Remark: In the 30 ppm cadmium chloride group (Reference Group), some
measurable concentrations of tellurium were detected in faeces of two
animals (No. 11 and 12), leading to above mentioned average tellurium
concentration of 947 ng/g, even though these animals were not
exposed to tellurium via their diet. It is unclear how tellurium could
be present in the faecesof unexposed animals. The tellurium values
ranged from 1200 to 1640 ng/g wet weight. Animals were group housed,
therefore it is unlikely that these two animals (No. 11 and 12) were
exposed to cadmium telluride while animal No. 10 was not. Moreover,
samples from animal Nos. 10, 11 and 12 were measured subsequently,
therefore, the possibility of contamination from ICP equipment with
previous measured samples was not the source of tellurium
contamination/measurements. Moreover, the samples of the reference group
were measured after the samples of Group 1 followed by a blank sample,
eliminating the possibility of contamination of the equipment.

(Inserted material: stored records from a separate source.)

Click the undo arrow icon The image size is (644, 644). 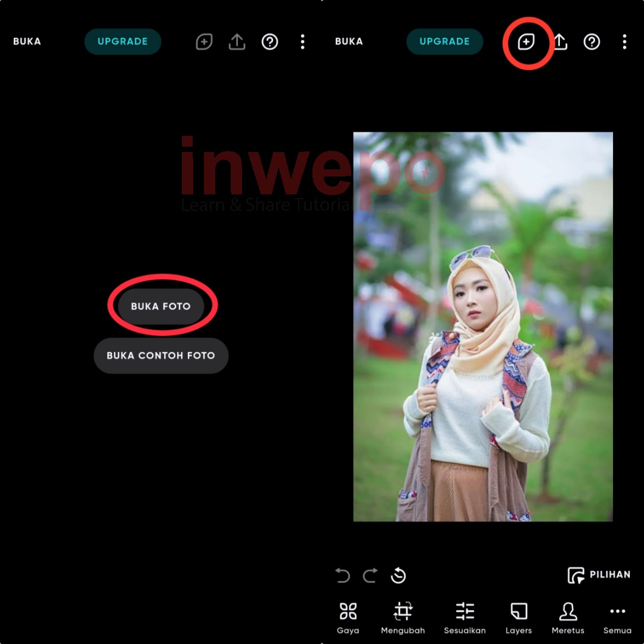342,576
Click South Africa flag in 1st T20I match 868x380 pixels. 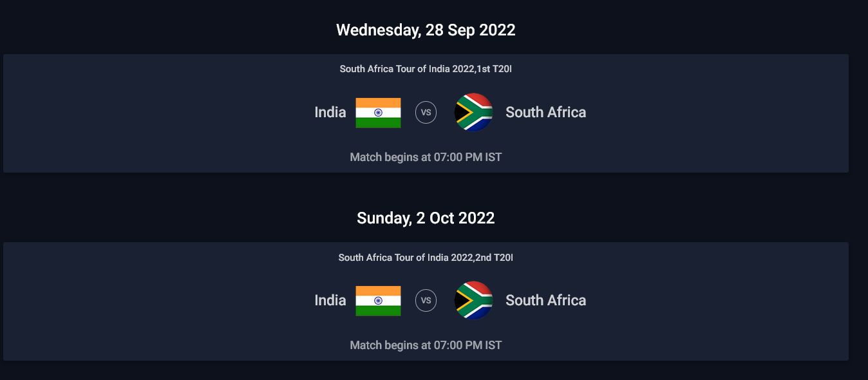point(473,113)
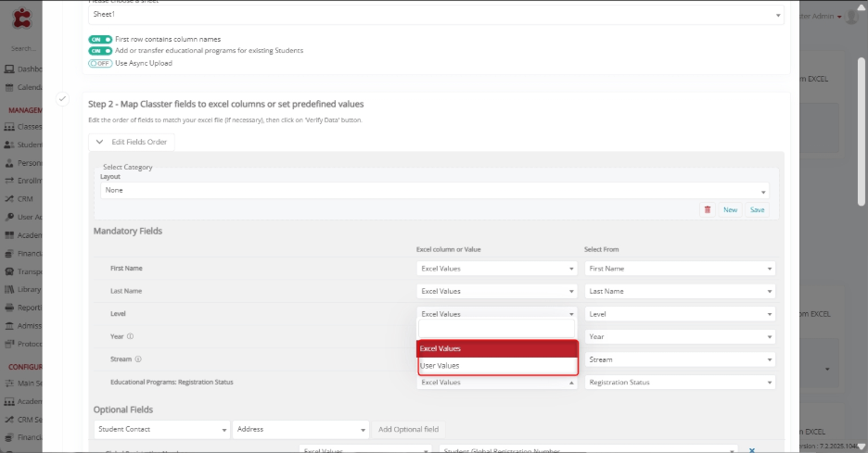Remove the Student Global Registration Number row
Image resolution: width=868 pixels, height=453 pixels.
click(x=751, y=450)
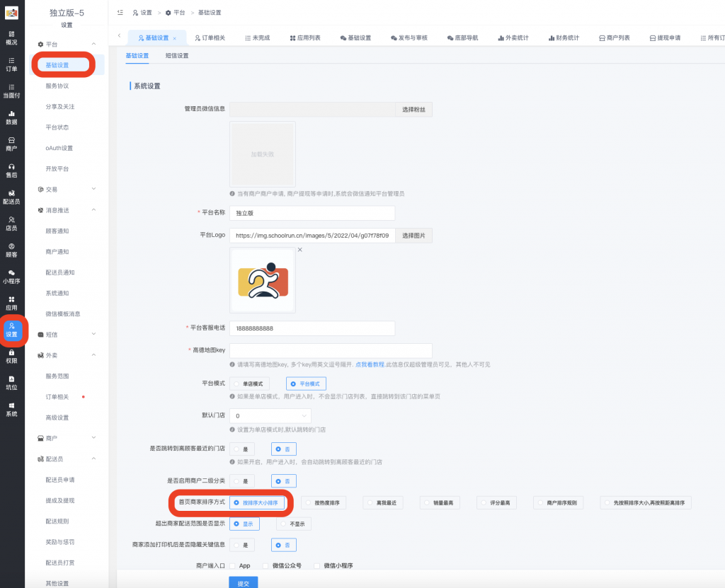Click the 平台客服电话 input field
This screenshot has height=588, width=725.
click(x=312, y=328)
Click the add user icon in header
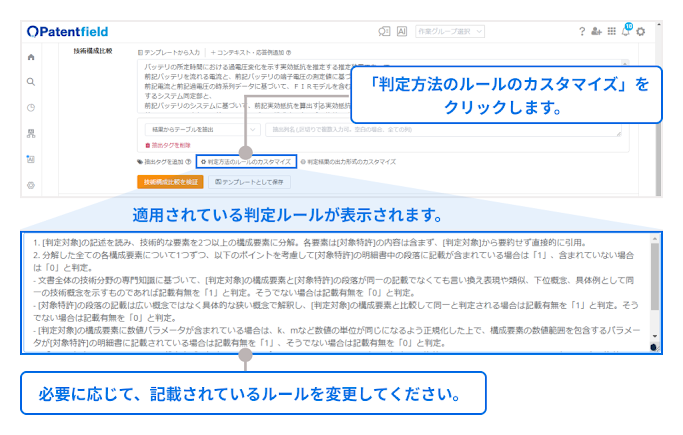The height and width of the screenshot is (435, 683). click(597, 31)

Therefore, the source of tellurium measured in the faeces of animal No’s
11 and 12 dosed with cadmium chloride is unknown.
The objectives of this 14-day pilot study (Dose Range Finding study) was
to determine whether cadmium telluride up to 100 mg/kg bw/day (1500 ppm)
was well tolerated, when given via diet for 14 days to Wistar Han rats
and to provide data for the selection of the dose levels for a
subsequent sub-chronic (90-day) oral toxicokinetic study. In addition,
the cadmium and tellurium concentrations in the liver, kidney, faeces
and urine were compared to the reference group (cadmium chloride).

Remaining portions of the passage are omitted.